The move to value-based care is lowering ACA rates
Health care is far more expensive in the U.S. than other developed countries. Why? Because everything is so…expensive. We pay more for tests, procedures and medical devices. More for prescription drugs. And more for doctors’ and nurses’ salaries. In fact, in 2016, the U.S. spent nearly double on health care compared to other high-income countries.1
It might come as some consolation if we went to the doctor or hospital more than other countries (we don’t), or if we were healthier (the opposite is actually true).2 Or if the health care system otherwise used our money wisely (not so much, considering an estimated $1 trillion in health care spending was wasted in 2016 alone).3
Clearly, maintaining the status quo is out of the question. That’s why we are doing our part to transform health care here in North Carolina, starting with our Accountable Care Act (ACA) plans.
Hope on the horizon.
For the past several years, ACA plan premiums have increased by double digits. Now, for the first time since Blue Cross NC entered the current individual market, 2019 rates for individual (Affordable Care Act) plans will be decreasing. The overall average rate decrease will be 4.1 percent. How was this reversal made possible?

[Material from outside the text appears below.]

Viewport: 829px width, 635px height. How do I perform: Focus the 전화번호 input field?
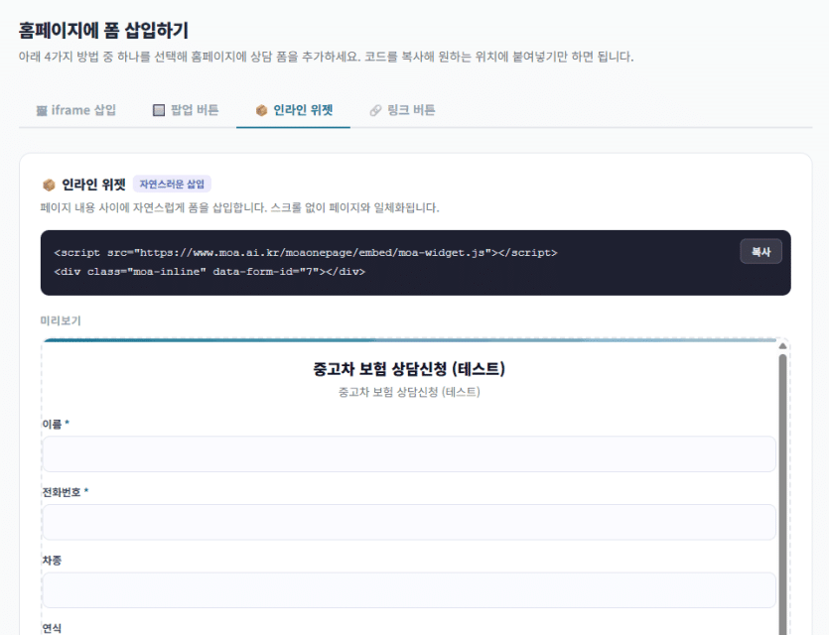pos(407,522)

We know that the key to lowering premiums is reducing health care costs like the cost of tests, procedures and hospitalizations. In creating 2019 ACA plans, we sought out health care systems that could provide our customers with the lowest rates while continuing to offer them access to the highest quality care. In doing so, we were able to reduce pre-subsidy premiums in the Triangle by an average of 21 percent, and Charlotte and Gastonia by an average of 16.5 percent.

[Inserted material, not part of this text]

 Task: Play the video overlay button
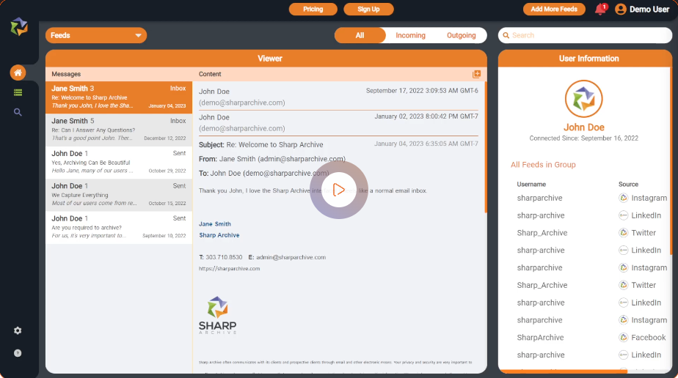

In the greater Triangle region, we are partnering with UNC Health Alliance, which will also enable us to share data to streamline customer care and minimize inefficiencies. As this arrangement evolves, combined with the value-based care models in flight, Blue Cross NC eventually plans to transition provider organizations to a structure where they are responsible for the total cost and quality of care. This enables health care providers to provide the best care as they see fit while cutting costs by reducing unnecessary tests, duplicate care and avoidable errors.
While value-based arrangements like this are currently the exception, they are expected to become the rule in the future. Aside from improving care and lowering costs, they’ve been shown to make for a better patient experience.
We still have a long way to go to make care better and more affordable for everyone. But this is a promising step in the right direction. One of many to come.